Ci troviamo immersi in un momento storico non precisato, ma in tutto simile a quello che stiamo vivendo, dove però l’emergenza civile dovuta all’invecchiamento della popolazione ha convinto il governo giapponese ad attuare il cosiddetto “Plan 75”, ovvero l’offerta di un supporto economico-logistico agli anziani che scelgono di sottoporsi volontariamente all’eutanasia, dopo aver compiuto 75 anni. Il programma prevede diversi incentivi oltre a quello economico prima di arrivare alla morte, per esempio un viaggio o soggiorno in resort, l’accompagnamento psicologico rigorosamente telefonico per alcune settimane, e uno stuolo di giovani funzionari dediti a sbrigare la parte burocratica, uno per ogni aderente al piano. I media ne parlano entusiasticamente e fanno da sottofondo alle vicende narrate nel film che intrecciano i destini di Michi, un’anziana cameriera d’hotel, del giovane Hiromu funzionario addetto a vendere il programma, e di Maria, una giovane filippina migrante economica e madre di una bimba malata.
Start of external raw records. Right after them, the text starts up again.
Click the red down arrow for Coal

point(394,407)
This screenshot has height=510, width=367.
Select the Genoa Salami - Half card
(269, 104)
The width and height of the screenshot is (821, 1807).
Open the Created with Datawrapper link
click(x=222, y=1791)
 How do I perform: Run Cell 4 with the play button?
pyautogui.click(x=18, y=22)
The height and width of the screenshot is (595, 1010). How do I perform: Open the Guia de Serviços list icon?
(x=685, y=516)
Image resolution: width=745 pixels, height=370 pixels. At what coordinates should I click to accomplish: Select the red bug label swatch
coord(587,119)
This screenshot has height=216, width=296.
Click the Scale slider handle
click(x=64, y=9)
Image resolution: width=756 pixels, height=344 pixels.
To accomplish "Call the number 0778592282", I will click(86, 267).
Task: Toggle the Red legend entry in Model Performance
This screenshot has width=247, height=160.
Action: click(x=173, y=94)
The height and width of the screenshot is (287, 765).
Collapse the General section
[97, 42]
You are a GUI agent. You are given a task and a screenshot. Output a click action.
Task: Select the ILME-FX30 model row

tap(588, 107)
È proprio l’eutanasia, si badi bene non il diritto di sceglierla ma il fatto che possa essere normalizzata, incentivata e sfruttata (per gestire le risorse sociali dello Stato, per generare un business e posti di lavoro), fino a diventare una scelta obbligata, a innescare l’elemento fantascientifico. E allo stesso tempo innesca il registro di melanconico realismo che guida lo sguardo della regista nel descrivere una società indesiderabile eppure palpabilissima, e ci obbliga a ripensare elementi della nostra vita dati per scontati. Vivere, invecchiare, morire.
Hayakawa ci avvicina alle vite dei tre principali personaggi mostrandone la routine, i diversi motivi di stress, più o meno grandi, e la loro resilienza. Entriamo nella casa di Michi, ordinatamente disadorna, la seguiamo nel tragitto al lavoro e sul posto di lavoro finché non la licenzieranno, al supermercato e con le amiche; attiva, curiosa, saggia e spiritosa, ascoltiamo i suoi discorsi e a un certo punto ci pare di udire anche i suoi pensieri, fino alla decisione di aderire al “Plan 75”. Da qui i diversi passi previsti dal programma, dove la osserviamo plasmare la sua sensibile intelligenza e pacata vitalità in diligente osservanza del percorso, diremmo, piuttosto che in rassegnazione. Hiromu è un impiegato solerte e volenteroso e, come la psicologa telefonica che contatta Michi, appartiene a una classe di giovani che devono convincere gli anziani della bontà del programma.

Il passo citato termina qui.